Освенцим. Любовь, прошедшая сквозь ад. Реальная история

Tekst
0
Recenzje
Przeczytaj fragment
Oznacz jako przeczytane
Czcionka:Mniejsze АаWiększe Aa

Глава 5
«Еврейский кодекс»

Циппи теперь было неведомо, где ее Тибор. А тот под nom de guerre Юзек просочился через словацко-венгерскую границу, добрался до французского консульства в Будапеште и занялся совместно с чешскими агентами организацией переправки таких же, как он, нелегалов из Словакии в Венгрию. Мало того, он еще и вербовал из их числа пополнение в Чешский легион и содействовал дальнейшему транзиту в Югославию желающих вступить в ряды орудовавших там партизан. Был у него налажен еще и надежный канал контрабандного вывоза чешских и словацких евреев в Палестину.

Все это требовало строжайшей конспирации, вот Циппи и не знала, где ее суженый, до тех пор, пока до нее не долетела прискорбная весть: Тибор арестован.

Венгерская полиция схватила его в июле 1940 года на вокзале при узловой железнодорожной станции в Штульвайсенбурге[18]. Ему инкриминировали организацию переправки сорока партий беженцев численностью от трех до двенадцати человек и личное сопровождение большинства из них.

В ноябре венгерская полиция выдала Тибора гестапо для показательного судилища в Берлине{146}.

Новости из подполья долетали быстро. Скорее всего, Циппи узнала об аресте Тибора еще до его выдачи немцам, но сделать для спасения своего жениха ничего не могла. В третий раз за свою недолгую жизнь она теряла любимого человека, но, должно быть, на этот раз все-таки надеялась на то, что рано или поздно Тибор вернется, они сыграют долгожданную свадьбу и жизнь наконец войдет в нормальную колею. А что ей еще оставалось?..

В 1941 году Словакия ввела в действие так называемый Еврейский кодекс, созданный по образу и подобию приснопамятных Нюрнбергских расовых законов, исполнение которых нацистская Германия насаждала и на всех оккупированных или, как в данном случае, подконтрольных ей землях. Эти постоянно дорабатывавшиеся и дополнявшиеся законы в явном виде определяли, кто считается евреем. В Словакии на тот момент еврейство определялось по иудейскому вероисповеданию – то есть до откровенного расизма власти там еще не дошли{147}.
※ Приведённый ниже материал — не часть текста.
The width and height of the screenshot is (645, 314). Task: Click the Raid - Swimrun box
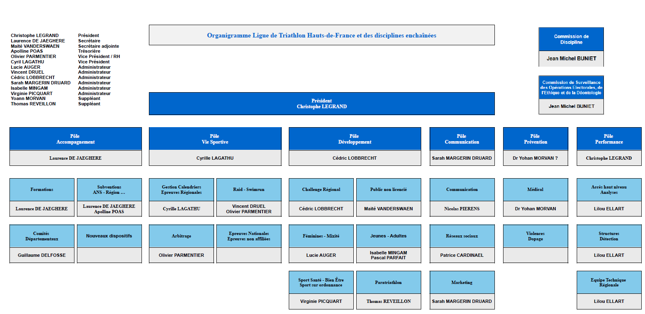(249, 190)
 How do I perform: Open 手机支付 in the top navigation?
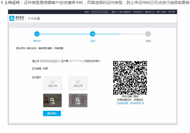tap(138, 12)
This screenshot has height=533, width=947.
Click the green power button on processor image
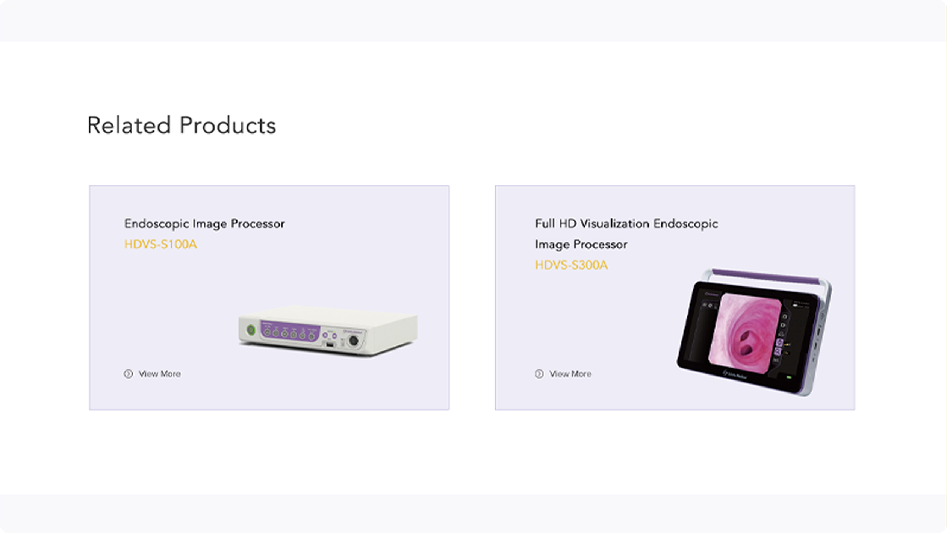(251, 330)
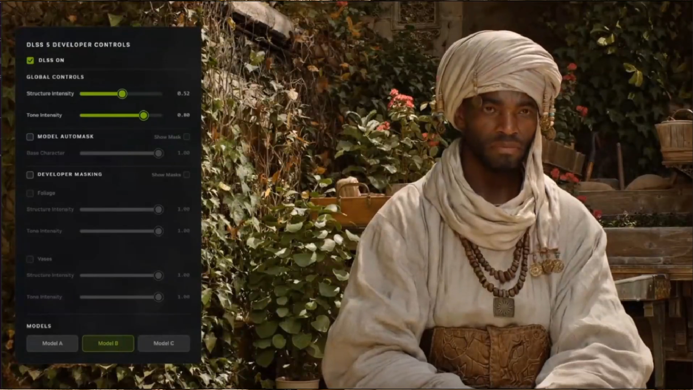Enable the Model Automask checkbox
Image resolution: width=693 pixels, height=390 pixels.
(30, 137)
Однако принадлежавшие ранее евреям предприятия по всей Братиславе исправно «арианизировались», а проще говоря – отнимались словаками и немцами. Сэм хотя бы сохранил работу на ковровом складе, где отвечал теперь за подготовку новых рабочих, хотя зарплату ему и урезали чуть ли не на 90 %. Ну так у Сэма осталась хоть какая-то зарплата, и он этому был несказанно рад, ведь его дядя, как еврей-хозяин этой лавочки, был попросту вышвырнут на улицу и оставлен без работы и средств к существованию, а взамен него посажен словак из Глинковской народной партии{148}.
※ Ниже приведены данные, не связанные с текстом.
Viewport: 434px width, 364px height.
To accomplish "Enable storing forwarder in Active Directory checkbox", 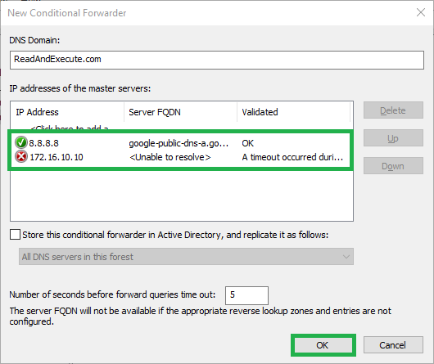I will click(x=15, y=235).
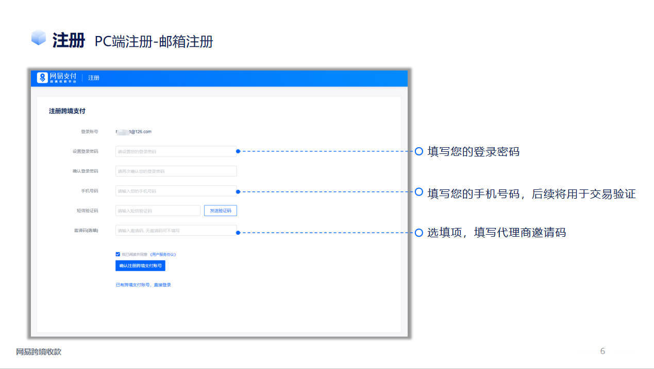The height and width of the screenshot is (369, 654).
Task: Click the blue dot at the invitation code field's end
Action: coord(238,233)
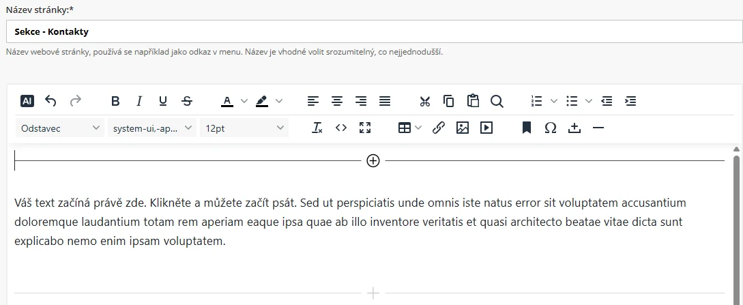Add an anchor bookmark
The height and width of the screenshot is (305, 743).
(x=527, y=128)
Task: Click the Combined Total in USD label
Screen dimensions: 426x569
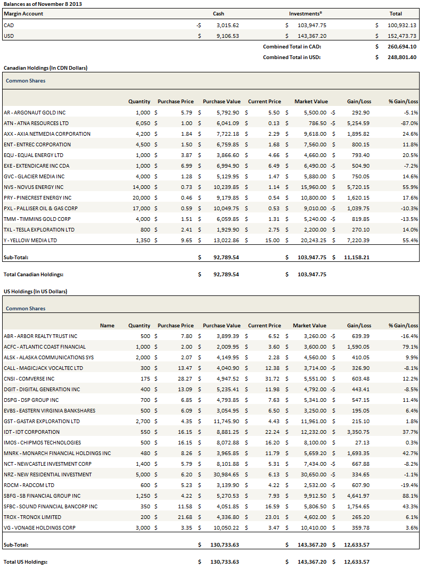Action: tap(291, 57)
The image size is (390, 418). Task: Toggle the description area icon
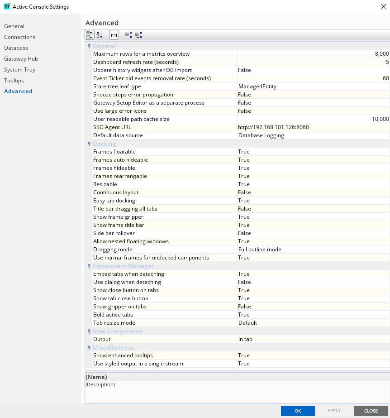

Сэм продержался несколько месяцев, пока в январе 1942 года на склад средь бела дня, вынеся дверь, не вломилась бригада глинковских гвардейцев с маузерами и дубинками. Явились они туда с единственной целью – арестовать всех, кто мог быть причастен к «безобразию» (в их понимании), о котором им донесли, включая, само собой, и Сэма.

Люди, которых Сэм регулярно пускал на склад на ночлег по просьбе Тибора, как назло, оказались бывшими офицерами чехословацкой армии, уезжавшими кто в Лондон, а кто и в Палестину. При этом большинство этих чехов и евреев, уехав, еще и примыкали к чешскому и/или еврейскому антифашистскому Сопротивлению немцам и словакам. Сэм мог об этом и не знать – но глинковцам до этого дела не было. К тому же у них могли иметься и другие основания для его ареста – распространяемые им листовки и брошюры, помощь беженцам, да мало ли что еще? Из официальных документов и вовсе следует, что контрразведка нового режима выписала ордер на его арест за «незаконную прокоммунистическую деятельность»{149}.

Доставив Сэма в полицейский участок, гвардейцы принялись выпытывать у него имена и явки: «Кто еще участвует в Сопротивлении? На кого ты работал?» и т. п. На все вопросы Сэм отвечал: «Не знаю». Он терпеливо сносил неизбежные в такой ситуации побои – и так никого и не выдал. В итоге после многочасового допроса глинковцы поняли, что им из этого парня никаких показаний не выбить, – и бросили Сэма в КПЗ. При этом обвинение ему было предъявлено по чисто политической статье.

В тот день ГГ провела большую зачистку столицы от подрывных элементов. Помимо Сэма были схвачены сотни других членов движения Сопротивления. На фото из арестантского досье двадцатилетний Сэм в рваном темном пиджаке и косоворотке выглядит измученным.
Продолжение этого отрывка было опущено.